On club scenes: weird vibes, superficiality, and other things I’ve observed as a dj in NYC.
My homie KALA (Jaryd, a member of my crew #KUNQ) wrote this Facebook status a few days ago:
“Every month I lose interest in what the club scene has become. More and more of superficial vibes, throwing shade, and being rude & fake AF. But then I hear “Stop Oppression and POC need to unite” when individuals keep dividing themselves up.
It isnt everybody and the music still bumps.”
83 people liked it, a great deal of them people I know or know of, who are part of said club scenes, which I found fascinating. If so many people feel the exact same way, then who is engaging in this behavior? My idea is that it’s not a majority, but a handful of people who rise to positions of power/relevance/visibility, creating this negative vibration with their insecurities, egos, and need for interpersonal dominance and control, which then spill over into the space, like a well dressed, shady squid spewing ink into the water around them. Some of these people hide it from their friends/squad, so that only people outside of the group experience said behavior, and there is no inbuilt mechanism to check or challenge it. I wrote the following comment below, but then deleted it, because I am a pariah in scenes and I often feel like my observations are almost…too real. Socially dangerous for me to expose them freely although, to be fair, I’m already an outcast and the majority of these people don’t give two fucks what I do or say, anyway :D…. So here it is:
Over years its started to seem like lotsa club scenes in major cities in general are outgrowths of capitalism, based around consumption and a profit motive, largely made possible by white men who own venues, breeding grounds for pathological escapism/superficial meaningfulness, rife with social gatekeeping and stratification especially among already marginalized/displaced people using it for a sense of identity/personal relevance instead of allowing a stable, internal sense of self to create a positive/healing external reality at the club….some scenes often seem to me, to be attempts to fill voids that genuine community should fill, unless, of course, you are in the clique/in-group that runs it. (And even within those…there is infighting.) The vibration be off af sometimes. I can tell when someone else is feeling it too because I can sense the same anxiety in them, through a chat or a brief glance across the room.We’ve probably had one or a few of those moments IRL, lol. Plus, since more underground scenes are not bolstered by the big corporate engines that back, say, EDM, this forces the need for competition so that you can rise in relevance over the next person and get booked more/payed more…the rent in NYC is high as hell. Things become about turnout, about having people with mad social media followers and the right look/aesthetic on the lineup, about selling tickets and overpriced mixed drinks, about getting all the *right* press acknowledgement, about being trendy and cool and exclusive. At so many parties I have noticed people standing around, clearly judging people they are not there with, refusing to interact with anyone outside of their group, talking shit while smoking cigarettes in corners, making sure they take perfect selfies for the gram with the right people. I sense what is going on in a space, to an extreme degree. This is why, in my younger days, I had to get wasted to even be comfortable in these spaces, otherwise my awareness would manifest as severe, painful anxiety in my body, which was trying to scream NO to all the posturing and hiding, NO to the not love and not community and not friendliness it was encountering, often under the guise of being an empowering/non normative space….(see why I didn’t post my comment on his status? Lol. I’m too much.)
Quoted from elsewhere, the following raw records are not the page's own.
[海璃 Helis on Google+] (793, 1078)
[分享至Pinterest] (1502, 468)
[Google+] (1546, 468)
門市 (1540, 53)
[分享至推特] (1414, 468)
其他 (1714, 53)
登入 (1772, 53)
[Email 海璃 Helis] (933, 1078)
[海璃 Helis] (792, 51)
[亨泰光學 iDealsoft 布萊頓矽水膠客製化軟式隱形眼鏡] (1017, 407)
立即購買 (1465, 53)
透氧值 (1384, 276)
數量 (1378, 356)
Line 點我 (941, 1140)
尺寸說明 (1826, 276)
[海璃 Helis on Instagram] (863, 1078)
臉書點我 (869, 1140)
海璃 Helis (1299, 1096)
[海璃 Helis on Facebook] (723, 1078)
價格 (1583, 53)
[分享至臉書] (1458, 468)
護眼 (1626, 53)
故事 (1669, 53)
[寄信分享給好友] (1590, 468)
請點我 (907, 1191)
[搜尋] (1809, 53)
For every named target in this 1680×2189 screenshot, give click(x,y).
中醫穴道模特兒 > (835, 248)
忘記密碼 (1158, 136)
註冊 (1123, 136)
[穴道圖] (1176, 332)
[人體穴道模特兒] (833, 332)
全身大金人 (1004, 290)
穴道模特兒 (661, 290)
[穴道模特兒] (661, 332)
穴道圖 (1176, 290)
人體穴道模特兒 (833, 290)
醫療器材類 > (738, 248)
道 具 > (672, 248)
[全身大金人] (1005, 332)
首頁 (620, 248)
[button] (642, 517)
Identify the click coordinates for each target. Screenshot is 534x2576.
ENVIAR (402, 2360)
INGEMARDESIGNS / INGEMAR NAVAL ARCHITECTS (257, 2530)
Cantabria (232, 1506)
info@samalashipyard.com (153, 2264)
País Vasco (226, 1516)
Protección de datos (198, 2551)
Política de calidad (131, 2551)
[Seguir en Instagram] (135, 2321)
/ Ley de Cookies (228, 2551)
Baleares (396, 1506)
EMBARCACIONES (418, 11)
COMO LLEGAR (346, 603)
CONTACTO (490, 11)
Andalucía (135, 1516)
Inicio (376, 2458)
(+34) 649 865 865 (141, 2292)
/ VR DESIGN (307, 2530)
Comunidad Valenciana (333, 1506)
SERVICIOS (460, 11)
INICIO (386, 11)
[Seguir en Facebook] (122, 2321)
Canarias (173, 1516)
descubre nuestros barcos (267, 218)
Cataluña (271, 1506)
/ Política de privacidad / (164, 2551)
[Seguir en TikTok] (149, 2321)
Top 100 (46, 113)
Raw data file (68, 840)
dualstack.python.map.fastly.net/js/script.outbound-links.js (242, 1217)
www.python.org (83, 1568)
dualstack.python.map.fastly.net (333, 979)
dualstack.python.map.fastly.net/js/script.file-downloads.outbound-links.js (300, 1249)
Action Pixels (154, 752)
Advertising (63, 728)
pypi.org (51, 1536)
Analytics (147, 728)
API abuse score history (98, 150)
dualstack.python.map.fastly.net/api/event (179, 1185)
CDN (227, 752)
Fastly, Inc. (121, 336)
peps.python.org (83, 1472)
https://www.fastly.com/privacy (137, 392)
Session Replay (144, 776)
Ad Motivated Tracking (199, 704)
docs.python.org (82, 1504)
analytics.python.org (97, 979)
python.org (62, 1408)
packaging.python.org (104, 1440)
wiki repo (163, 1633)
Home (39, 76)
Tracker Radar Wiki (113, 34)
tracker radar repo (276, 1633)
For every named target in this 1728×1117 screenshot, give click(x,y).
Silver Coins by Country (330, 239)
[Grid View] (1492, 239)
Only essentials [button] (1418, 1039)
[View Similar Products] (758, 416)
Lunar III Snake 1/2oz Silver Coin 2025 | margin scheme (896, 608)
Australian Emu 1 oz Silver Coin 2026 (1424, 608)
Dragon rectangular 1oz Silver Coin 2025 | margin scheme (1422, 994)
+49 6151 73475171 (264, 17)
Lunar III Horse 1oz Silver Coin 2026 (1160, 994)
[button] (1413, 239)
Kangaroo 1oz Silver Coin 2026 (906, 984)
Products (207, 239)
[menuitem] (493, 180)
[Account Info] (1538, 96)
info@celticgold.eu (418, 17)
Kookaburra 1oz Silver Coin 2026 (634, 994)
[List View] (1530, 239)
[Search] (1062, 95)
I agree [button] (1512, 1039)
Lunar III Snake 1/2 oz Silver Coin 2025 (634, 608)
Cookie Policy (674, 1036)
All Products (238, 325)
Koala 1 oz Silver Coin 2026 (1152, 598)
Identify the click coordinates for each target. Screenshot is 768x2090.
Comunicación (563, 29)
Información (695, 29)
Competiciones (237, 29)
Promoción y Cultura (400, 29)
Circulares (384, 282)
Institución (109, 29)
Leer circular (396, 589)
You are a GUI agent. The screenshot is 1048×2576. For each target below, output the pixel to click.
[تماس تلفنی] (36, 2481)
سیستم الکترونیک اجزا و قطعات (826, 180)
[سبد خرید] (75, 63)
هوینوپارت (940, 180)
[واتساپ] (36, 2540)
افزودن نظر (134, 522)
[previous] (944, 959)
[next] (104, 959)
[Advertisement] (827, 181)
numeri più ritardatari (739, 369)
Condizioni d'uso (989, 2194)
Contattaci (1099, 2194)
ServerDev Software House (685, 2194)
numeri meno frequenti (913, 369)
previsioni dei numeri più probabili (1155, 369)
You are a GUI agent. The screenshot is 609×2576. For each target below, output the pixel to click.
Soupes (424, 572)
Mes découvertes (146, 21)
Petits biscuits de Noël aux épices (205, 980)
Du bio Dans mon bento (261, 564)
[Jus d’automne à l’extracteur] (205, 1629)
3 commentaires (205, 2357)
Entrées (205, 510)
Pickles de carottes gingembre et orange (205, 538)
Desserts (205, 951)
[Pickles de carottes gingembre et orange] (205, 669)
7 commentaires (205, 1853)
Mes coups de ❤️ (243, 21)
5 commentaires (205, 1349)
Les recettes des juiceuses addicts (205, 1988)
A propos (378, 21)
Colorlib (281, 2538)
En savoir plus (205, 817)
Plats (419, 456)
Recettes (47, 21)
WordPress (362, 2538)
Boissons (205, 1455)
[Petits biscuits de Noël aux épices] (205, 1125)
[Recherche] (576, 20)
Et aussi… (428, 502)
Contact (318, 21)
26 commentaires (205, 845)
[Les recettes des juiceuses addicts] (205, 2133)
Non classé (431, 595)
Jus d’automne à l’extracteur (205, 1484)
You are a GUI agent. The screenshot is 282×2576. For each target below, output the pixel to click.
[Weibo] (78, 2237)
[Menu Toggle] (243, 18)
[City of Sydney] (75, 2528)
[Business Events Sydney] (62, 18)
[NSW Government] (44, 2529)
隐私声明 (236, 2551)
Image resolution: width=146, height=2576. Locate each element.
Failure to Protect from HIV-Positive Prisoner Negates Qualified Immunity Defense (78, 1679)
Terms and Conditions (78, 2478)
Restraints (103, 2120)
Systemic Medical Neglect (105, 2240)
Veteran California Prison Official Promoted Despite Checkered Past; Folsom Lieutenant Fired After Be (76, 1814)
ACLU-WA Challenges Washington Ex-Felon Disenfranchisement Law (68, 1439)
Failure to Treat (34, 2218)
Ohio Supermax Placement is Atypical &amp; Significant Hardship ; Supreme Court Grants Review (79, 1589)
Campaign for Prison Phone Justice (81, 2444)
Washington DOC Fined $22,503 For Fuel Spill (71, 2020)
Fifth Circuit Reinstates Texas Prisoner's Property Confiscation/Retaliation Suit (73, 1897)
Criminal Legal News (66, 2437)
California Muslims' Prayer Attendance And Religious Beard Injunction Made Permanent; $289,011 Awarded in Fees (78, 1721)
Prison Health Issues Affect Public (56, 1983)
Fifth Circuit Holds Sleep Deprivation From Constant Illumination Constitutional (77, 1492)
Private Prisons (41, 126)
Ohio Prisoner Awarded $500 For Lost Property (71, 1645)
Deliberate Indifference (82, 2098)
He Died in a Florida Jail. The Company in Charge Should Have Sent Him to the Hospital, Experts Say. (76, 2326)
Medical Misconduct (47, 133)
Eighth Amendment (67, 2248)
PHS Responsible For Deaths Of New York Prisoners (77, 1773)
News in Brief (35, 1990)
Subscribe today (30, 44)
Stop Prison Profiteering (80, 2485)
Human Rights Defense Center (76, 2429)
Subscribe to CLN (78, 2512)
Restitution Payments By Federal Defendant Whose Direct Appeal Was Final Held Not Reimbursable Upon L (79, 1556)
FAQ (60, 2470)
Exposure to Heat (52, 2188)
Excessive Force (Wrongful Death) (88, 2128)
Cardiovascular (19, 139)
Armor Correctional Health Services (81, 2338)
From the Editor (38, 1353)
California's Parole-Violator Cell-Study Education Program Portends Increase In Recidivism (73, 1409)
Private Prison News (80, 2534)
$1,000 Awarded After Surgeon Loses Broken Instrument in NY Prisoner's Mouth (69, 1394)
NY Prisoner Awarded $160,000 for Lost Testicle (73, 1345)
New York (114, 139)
Also, in our postmodern western society on the brink of transformation/collapse, i’m not sure anymore if my efforts in nightlife have really been useful/healing/revolutionary in any meaningful way. I have way, wayyy too many stories, its sad, and you know i’m a genuinely kindhearted person since we met, and i know that about you as well….(def more closed off now but safer that way)…..I have had panic attacks due to shade so cold, unexpected and unwarranted all i could do in that moment was sit by myself on the bench at trans pecos wondering why Im even there at all, thinking of all the energy i probably wasted wearing my heart on my sleeve in these environments…..that said, i find it so interesting, this disappointing shared experience/perspective we both have, which many other commenters and likers seem to have resonated with, despite the intense absence of this dialogue on social media.. overall im not judging, these are just observations. its totally NOT everyone and there are good and bad sides to all things. but thank u again for speaking up, not everyone can or will. grateful to have been given a space to reflect/express about this.
I will speak more on this soon, and maybe even tell a few stories.